To be fair, I realize that the government’s request is for a week of search queries and a random list of a million web addresses in its index, not the personal searches of specific individuals.

Nevertheless, to its enormous credit, Google is resisting on principle and has drawn a line on privacy rights.

While its court filings against the Justice Department subpoena have emphasized the burden of compliance and threat to its trade secrets, Google also pointed to a chilling effect on its customers.

“Google’s acceding to the request would suggest that it is willing to reveal information about those who use its services,” it said in an October letter to the Justice Department. “This is not a perception Google can accept. And one can envision scenarios where queries alone could reveal identifying information about a specific Google user, which is another outcome that Google cannot accept.”

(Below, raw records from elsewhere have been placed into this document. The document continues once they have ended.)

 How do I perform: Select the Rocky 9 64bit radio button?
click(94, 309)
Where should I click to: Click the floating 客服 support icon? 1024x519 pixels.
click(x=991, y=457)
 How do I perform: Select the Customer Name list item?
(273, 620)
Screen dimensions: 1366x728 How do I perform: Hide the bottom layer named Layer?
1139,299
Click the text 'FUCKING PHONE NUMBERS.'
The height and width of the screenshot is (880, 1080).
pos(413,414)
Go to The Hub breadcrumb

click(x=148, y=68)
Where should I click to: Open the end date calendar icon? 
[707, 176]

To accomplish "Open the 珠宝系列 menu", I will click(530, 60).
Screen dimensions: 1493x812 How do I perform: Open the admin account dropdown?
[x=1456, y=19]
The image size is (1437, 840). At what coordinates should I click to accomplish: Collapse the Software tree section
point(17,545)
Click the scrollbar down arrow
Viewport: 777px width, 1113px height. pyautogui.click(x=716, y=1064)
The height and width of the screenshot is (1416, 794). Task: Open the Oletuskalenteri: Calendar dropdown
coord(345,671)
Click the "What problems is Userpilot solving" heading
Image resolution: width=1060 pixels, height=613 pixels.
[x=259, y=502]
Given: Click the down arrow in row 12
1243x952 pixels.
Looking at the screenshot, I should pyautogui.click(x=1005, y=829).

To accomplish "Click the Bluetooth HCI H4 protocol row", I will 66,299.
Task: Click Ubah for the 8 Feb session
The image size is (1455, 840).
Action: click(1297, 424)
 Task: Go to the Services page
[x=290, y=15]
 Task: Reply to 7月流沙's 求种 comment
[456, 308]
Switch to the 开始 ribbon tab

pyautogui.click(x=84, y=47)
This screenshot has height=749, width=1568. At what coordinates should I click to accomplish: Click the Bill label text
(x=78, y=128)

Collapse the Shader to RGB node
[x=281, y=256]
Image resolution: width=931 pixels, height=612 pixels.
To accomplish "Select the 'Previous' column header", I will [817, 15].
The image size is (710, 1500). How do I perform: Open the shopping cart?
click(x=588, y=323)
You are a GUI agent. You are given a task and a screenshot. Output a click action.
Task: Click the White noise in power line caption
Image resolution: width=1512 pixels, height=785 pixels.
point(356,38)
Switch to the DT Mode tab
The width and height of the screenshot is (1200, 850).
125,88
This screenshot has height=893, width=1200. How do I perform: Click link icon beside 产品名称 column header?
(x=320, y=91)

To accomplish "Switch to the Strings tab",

And there’s also the slippery slope. “This is the government’s nose under the search engine’s tent. Once we cross this line it will be very difficult to turn back,” said Marc Rotenberg of the Electronic Privacy Information Center, a District-based nonprofit group that advocates privacy protections. “If companies like Google respond to this kind of subpoena . . . I don’t see why the next subpoena might not say, ‘Give us what we asked for the last time — plus a little more.'”

Google has vowed to resist the subpoena “vigorously.” Stay tuned.

WTF! I mean come onwhy does the government need new powers when they can’t even enforce the ones they got now. If I can remember most of the 9/11 hi-jackers could have been found not by looking to see what they googled but just if you could have checked their ID’s against if the were supposed to even be in the US. This has got to be stopped, I am all for getting creeps online, but as the legend goes “the road to hell is paved with good intentions”.

  • I’m kind of curious who are the three skunks who gave into the Government on this. Yahoo, I expect. Can’t imagine them surrendering their mainland Chinese customers to the Beiking Communists and not giving up Americans to the Bush DOJ.

    I think I’ll restrict all my searches to Google from now on.

  • Why doesn’t the govenment just do their own searches and go from there? They can even use google like the rest of us…

    Google is absolutely in the right here. Shame on the other search engines for rolling over.

  • CB,
    I wasn’t clear on one issue–is the subpoena about those who happened to access porn sites or ANYONE who did a Google search during those months. If the former, then we have “merely” an unacceptable fishing expedition by the government that is going to tie up resources forever to little purpose. If the latter, then the Feds have clearly gone off the rails. They could literally use those records for intel purposes on political opponents and the growing number of US dissidents.

    This is bad either way, and it’s really depressing that search engines (which, thankfully, I do not use) have complied with this.

  • Hey, there’s a bright side to all this… we’ve now got a new way to send input to our bubble insulated president…

    whisper in his ear in a yahoo search

    Yahoo Search:
    Geroge Bush is a thieving low-life slime-ball A-hole.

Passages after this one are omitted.